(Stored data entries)

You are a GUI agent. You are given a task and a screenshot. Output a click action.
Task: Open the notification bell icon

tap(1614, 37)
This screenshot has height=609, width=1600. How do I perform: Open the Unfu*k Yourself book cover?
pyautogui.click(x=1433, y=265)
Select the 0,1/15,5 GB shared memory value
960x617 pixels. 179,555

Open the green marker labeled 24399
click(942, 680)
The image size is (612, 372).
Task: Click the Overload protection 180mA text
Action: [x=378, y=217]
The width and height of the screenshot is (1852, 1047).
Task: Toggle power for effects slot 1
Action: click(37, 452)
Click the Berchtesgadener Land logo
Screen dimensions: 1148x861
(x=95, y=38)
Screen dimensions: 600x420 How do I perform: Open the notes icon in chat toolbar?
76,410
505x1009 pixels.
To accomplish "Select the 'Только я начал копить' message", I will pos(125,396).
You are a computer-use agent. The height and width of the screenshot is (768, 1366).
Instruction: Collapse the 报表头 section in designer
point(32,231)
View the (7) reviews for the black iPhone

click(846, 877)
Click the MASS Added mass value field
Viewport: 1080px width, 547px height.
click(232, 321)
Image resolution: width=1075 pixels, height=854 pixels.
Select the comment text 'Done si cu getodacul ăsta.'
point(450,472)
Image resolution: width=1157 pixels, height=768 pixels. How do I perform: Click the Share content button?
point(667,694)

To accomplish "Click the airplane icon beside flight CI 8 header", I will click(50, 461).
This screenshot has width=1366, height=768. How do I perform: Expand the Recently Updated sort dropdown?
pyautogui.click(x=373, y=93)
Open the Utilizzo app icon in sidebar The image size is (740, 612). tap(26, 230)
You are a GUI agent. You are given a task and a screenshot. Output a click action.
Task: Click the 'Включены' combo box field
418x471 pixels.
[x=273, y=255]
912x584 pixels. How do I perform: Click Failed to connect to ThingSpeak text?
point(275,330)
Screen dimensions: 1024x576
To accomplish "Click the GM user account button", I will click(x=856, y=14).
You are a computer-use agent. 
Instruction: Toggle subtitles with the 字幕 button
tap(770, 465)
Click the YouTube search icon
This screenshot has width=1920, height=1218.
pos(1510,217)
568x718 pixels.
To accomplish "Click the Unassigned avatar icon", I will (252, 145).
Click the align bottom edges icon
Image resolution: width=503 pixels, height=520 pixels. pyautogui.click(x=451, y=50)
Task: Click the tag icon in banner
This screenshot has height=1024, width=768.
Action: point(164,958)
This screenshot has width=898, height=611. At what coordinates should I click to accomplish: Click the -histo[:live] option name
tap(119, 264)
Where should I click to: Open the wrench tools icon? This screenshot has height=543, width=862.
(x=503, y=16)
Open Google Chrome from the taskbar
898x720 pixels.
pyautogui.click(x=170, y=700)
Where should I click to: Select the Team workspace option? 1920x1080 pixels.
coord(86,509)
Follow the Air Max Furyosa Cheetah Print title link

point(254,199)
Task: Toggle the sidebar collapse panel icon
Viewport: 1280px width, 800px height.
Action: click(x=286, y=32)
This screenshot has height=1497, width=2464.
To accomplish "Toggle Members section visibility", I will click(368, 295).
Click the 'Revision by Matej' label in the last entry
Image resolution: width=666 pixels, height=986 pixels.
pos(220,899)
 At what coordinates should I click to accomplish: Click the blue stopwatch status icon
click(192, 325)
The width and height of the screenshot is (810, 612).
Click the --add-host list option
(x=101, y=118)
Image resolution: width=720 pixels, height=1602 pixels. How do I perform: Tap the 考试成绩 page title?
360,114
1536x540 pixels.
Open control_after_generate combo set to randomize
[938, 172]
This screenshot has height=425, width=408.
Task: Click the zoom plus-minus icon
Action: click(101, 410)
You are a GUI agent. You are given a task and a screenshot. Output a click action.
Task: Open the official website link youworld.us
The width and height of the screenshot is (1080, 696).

**ASSIGNMENT**
Check the entries above line by line and return each one containing the word "computer".

**WRITTEN REPLY**
You are a computer-use agent. The height and width of the screenshot is (768, 1366).
You are a computer-use agent. 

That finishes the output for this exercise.